It feels like Premium Economy is what Economy was a few years ago, and Economy is basically anything they can unbolt and sell me seperately. I fully expect my next flight's safety lecture to feature "In the event of tubulence, please tap your card next to the contactless icon for the oxygen mask to drop."
What I'd like to see is an airline with:
* Single-class seating
* No frequent flyer programme.
First and business class create weird perverse incentives: they'd rather leave seats empty most of the time in the hope they'll get a few business travelers not spending their own money, or people who managed to grind their way to Triple Oganesson status and managed to drag an upgrade out of the system. The rest of the time, it's just an obnoxious reminder that they could be providing a better experience, but you're not paying them enough to get it.
Frequent flyer programmes will never make sense for a large section of passengers. So again, it's just another thing to hassle customers with, either as extra steps in checkout, or a place to say "well, if you spent enough money with us every year, we'd let you skip to the front of a queue."
I think the most flights I've taken in a year was four return trips, to two different destinations, using three different airlines. There's no way I could generate enough points to earn meaningful status or "free" travel in a practical timeframe, and even if I could, it's not going to change the fact that many city pairs have limited service choices. I'm not sure there are enough points you can give me to justify injecting a 50% price premium, flight change and four hour layover into a trip that's three and a half hours if I go direct via $other_airline.

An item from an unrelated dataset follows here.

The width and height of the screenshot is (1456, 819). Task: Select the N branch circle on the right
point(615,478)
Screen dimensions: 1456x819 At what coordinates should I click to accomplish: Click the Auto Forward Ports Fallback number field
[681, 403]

The best I could do is instead intentionally select a rewards credit card programme, and attempt to divert spending to that to attempt to rack up points. If I'm going to use a rewards card, I'll use one that reimburses me in actual money, instead of a corporate scrip subject to surprise devaluation or blackouts. Theoretically if I line everything up just right, I could get 42% back in the form of Air Koryo Fun Points, but only if I use the card on months with no "R" to buy UberEats delivery of pork rinds. By comparison, 1.5-2% of hassle-free American Dollars across any purchases feels like less of a cryptic puzzle made by a DM who spends too much time in Excel, and more of an actual incentive.